Los depositarios de tales documentos podían dar copias a las personas que las pidiesen, siempre y cuando fuesen destinados solamente al uso de sus derechos, pues, habían sido confiados a su custodia para la tranquilidad pública, y prohibidos de entregar a quienes los pidiesen por pura curiosidad, o para enterarse de secretos de familias. “es necesaria esta precaución en los actos, y transcritos de los bautismos de los niños ilegítimos, o nacidos antes del matrimonio de sus padres, o sus madres, como también en los actos de los matrimonios que contienen los reconocimientos o legitimaciones de los niños, y de las dispensas infamantes a los contrayentes. Les es prohibido muy expresamente manifestar, o librar esta clase de actos; a no ser que sean padres, o madres, o hijos, expresados en ellos, o por orden judicial que lo pida en forma; y en todo caso transcribirá literalmente el original en la copia, sin la menor alteración”.
Nuestros abuelos mayoritariamente tan flojos de calzoncillo como generosos de bragueta, estaban expuestos a quienes se interesaban en estos chismes y en destapar lo celosamente oculto.
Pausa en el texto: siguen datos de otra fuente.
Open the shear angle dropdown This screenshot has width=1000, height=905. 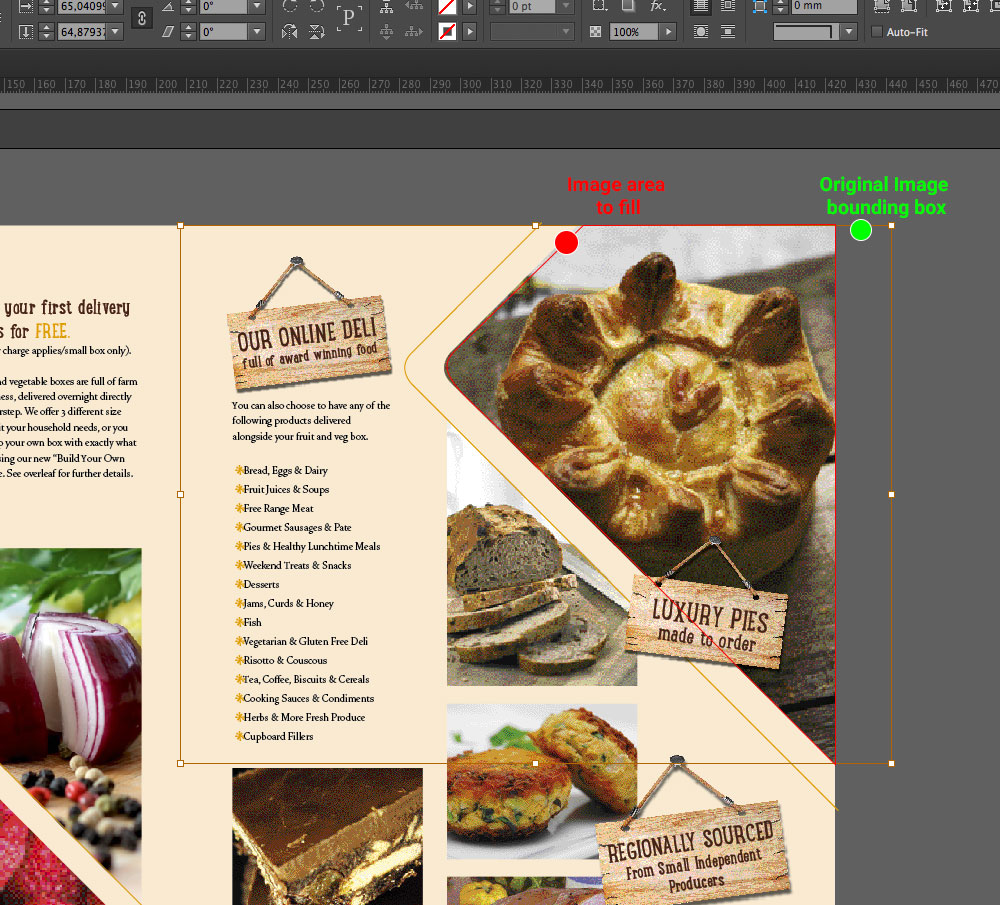(x=257, y=32)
Para preservar tales eventualidades, nuestro personaje debió enfrentar a un clero acostumbrado a ser manejado a la distancia, desde Cuenca. Y para ajustarles las cuentas, fue necesario recordarles que tales documentos firmados por los párrocos, habían sido tradicionalmente instrumentos fehacientes destinados solo al uso de los interesados en todos los juzgados y tribunales.
Regulaciones que dejaban ver el desbarajuste que había encontrado en el manejo de lo más elemental. Debió prescribir desde la forma de llenar los registros bautismales: “el año, el mes y el día, y la hora en que nació el niño; el sexo y el nombre; el nombre, la calidad y domicilio de los padres, de los padrinos y si procedía de legítimo matrimonio”, y que “las ánforas de óleo y crisma se guardarán bajo de llave, donde se preparará la pelliz y estolas morada y blanca”. 
Nada escapó al celo del prelado: ni siquiera la ubicación, limpieza y cuidado de la pila bautismal, que debía ser cubierta con una tapa y cerrada con llave. Tampoco los nombres de los bautizados los dejó fuera de su alcance: “prohibimos a todo sacerdote dar otros nombres a los que se presenten al bautismo, que los de los santos expresados en el Martirologio Romano”. Limitación que debería retomarse hoy a fin de evitar la proliferación de rarezas identificatorias como: Richmond Iturralde, Catherine Posligua, Strauss Chalén o Venus Afrodita Gómez.